Records from a data source:
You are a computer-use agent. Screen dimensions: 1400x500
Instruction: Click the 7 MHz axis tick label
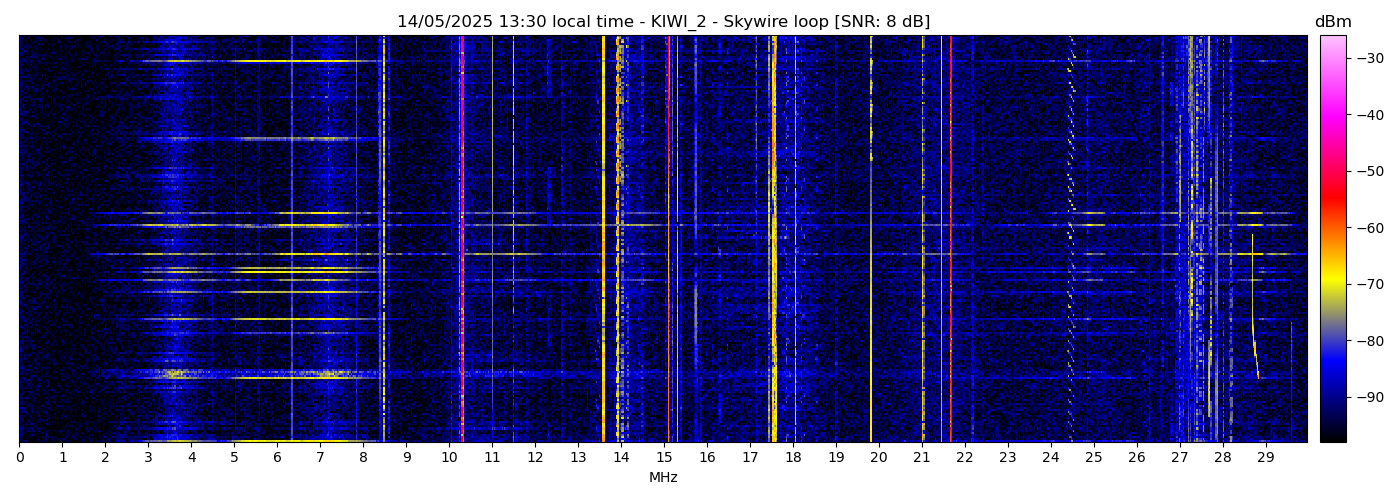click(320, 457)
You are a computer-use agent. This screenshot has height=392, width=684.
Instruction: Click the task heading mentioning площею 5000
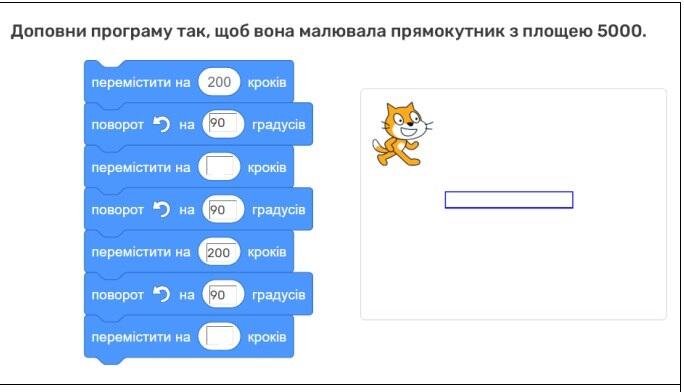[328, 31]
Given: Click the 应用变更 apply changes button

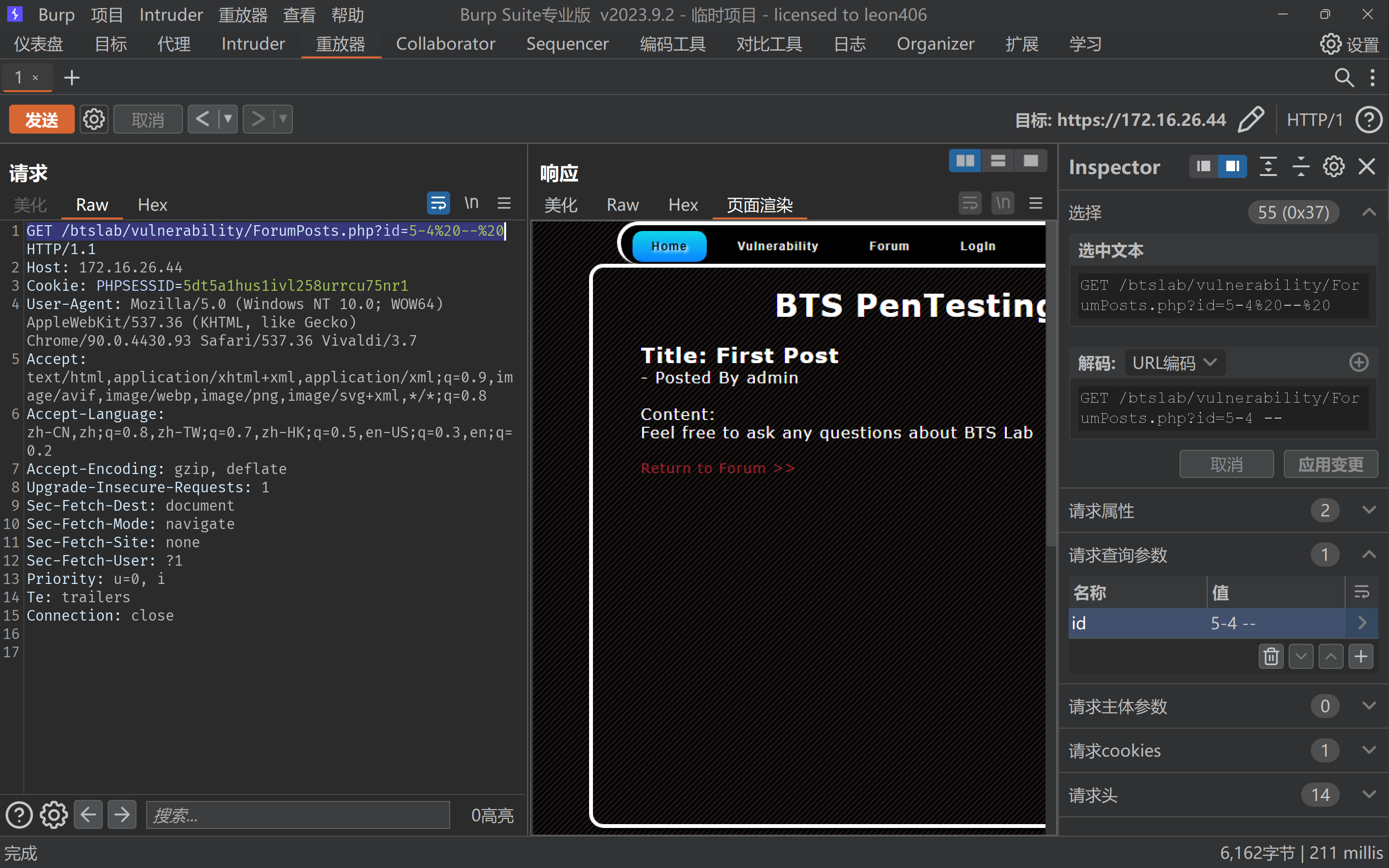Looking at the screenshot, I should (x=1330, y=464).
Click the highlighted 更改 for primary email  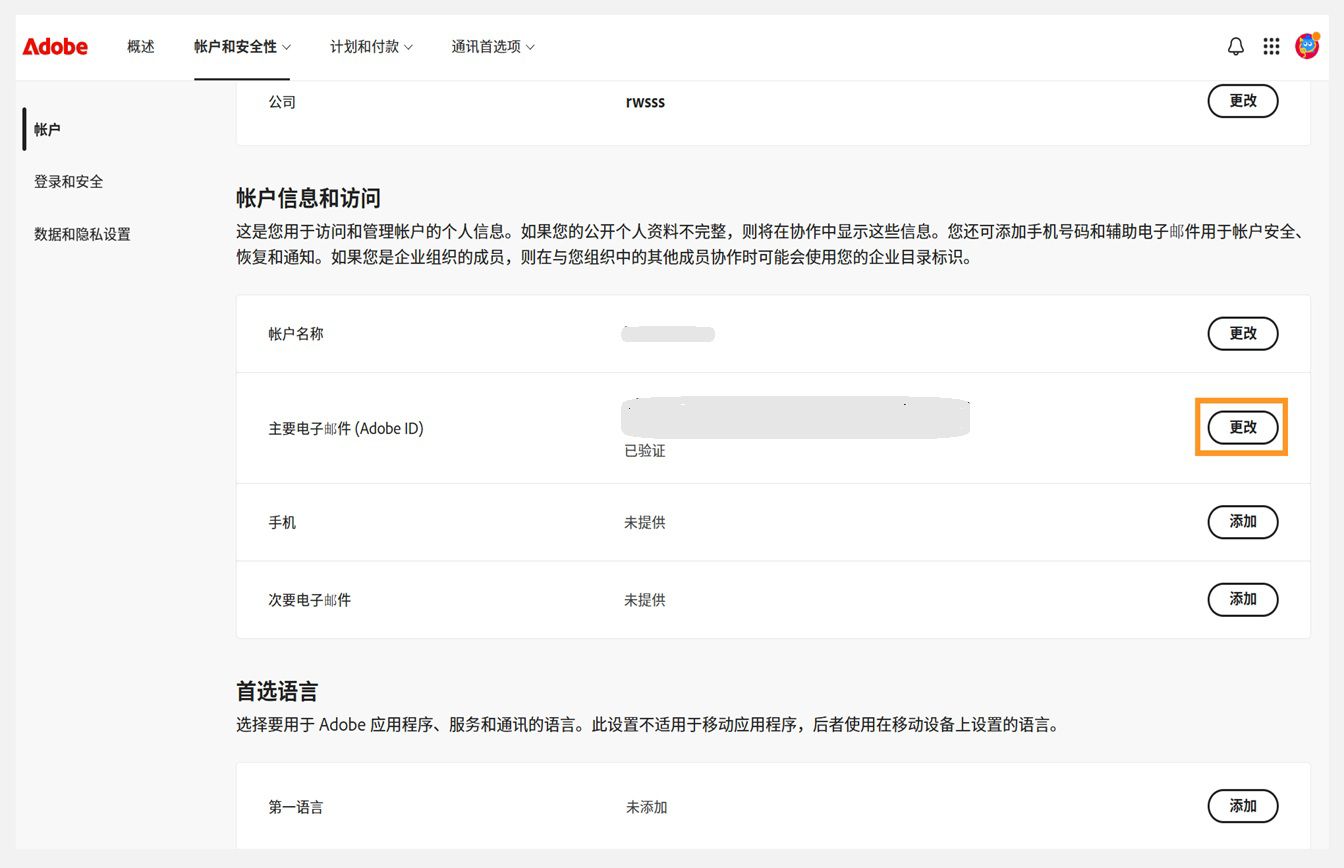pos(1242,427)

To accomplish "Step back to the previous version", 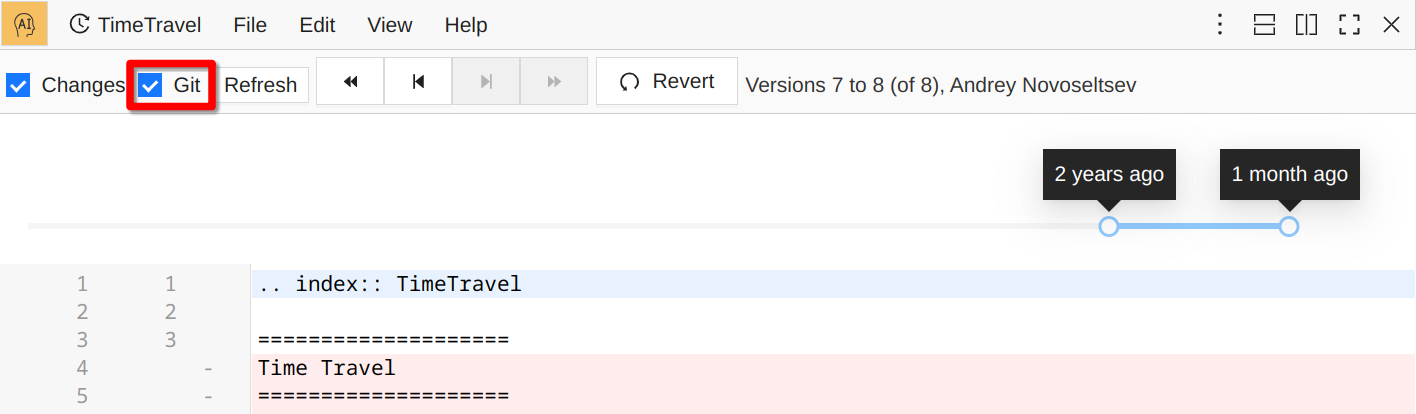I will coord(418,82).
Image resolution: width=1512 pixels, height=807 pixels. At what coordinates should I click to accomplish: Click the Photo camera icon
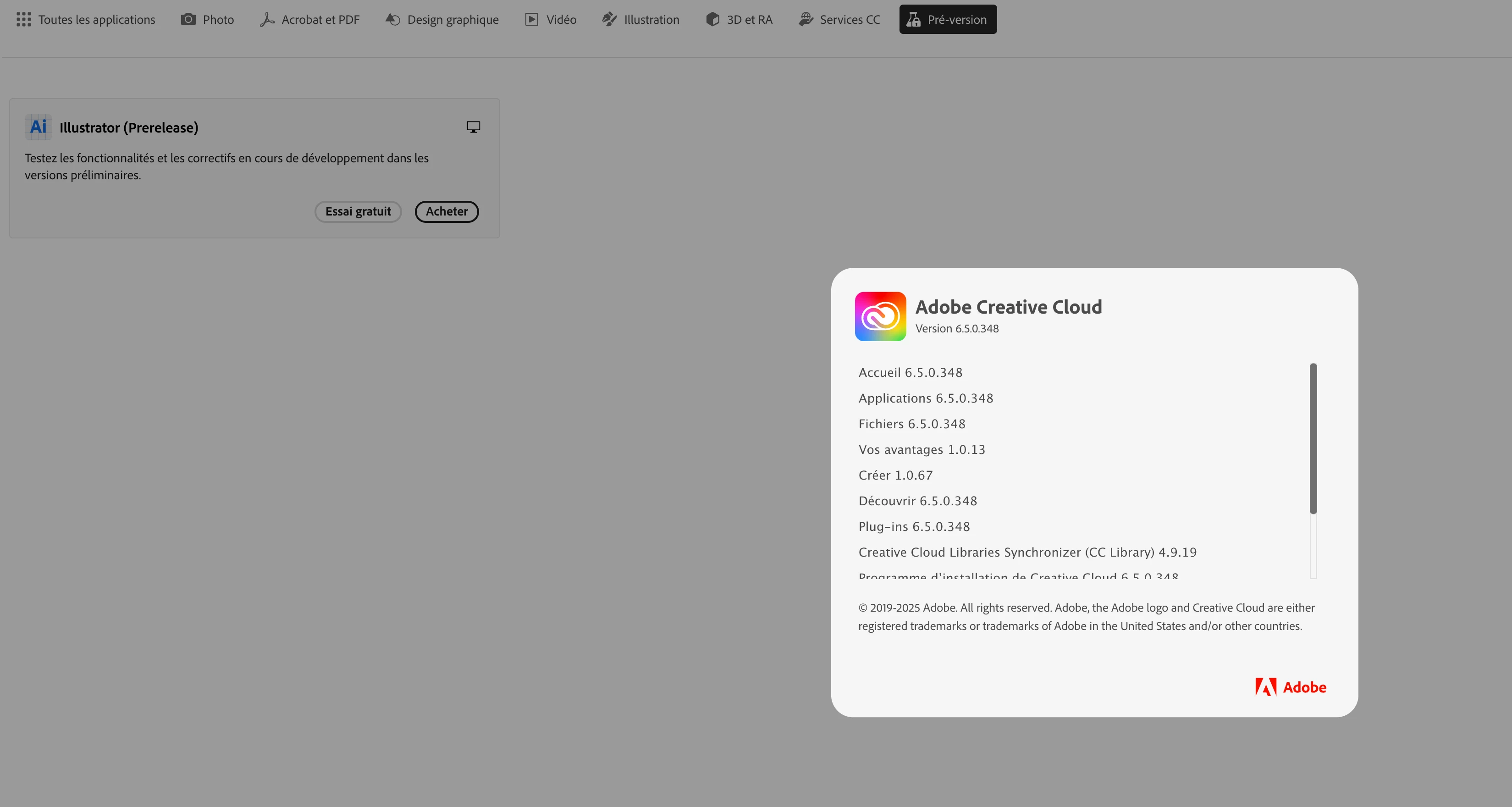tap(188, 19)
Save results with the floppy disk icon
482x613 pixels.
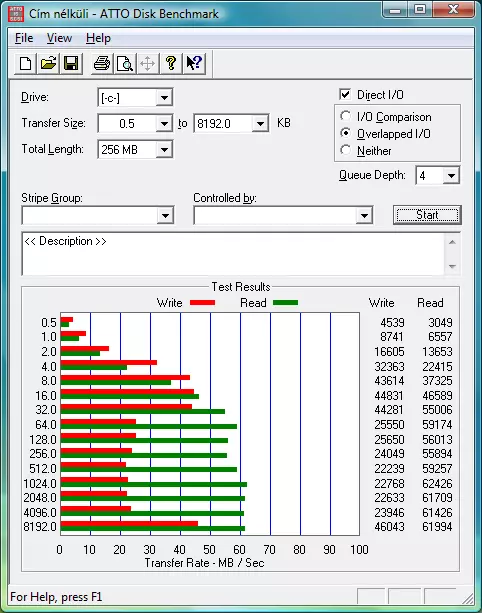pos(71,63)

-- SHORT TASK --
Transcribe the listing verbatim, from the line containing "Save results with the floppy disk icon" through the end of the listing, inclusive. Omit the pictures.

-- ANSWER BELOW --
Save results with the floppy disk icon
482x613 pixels.
pos(71,63)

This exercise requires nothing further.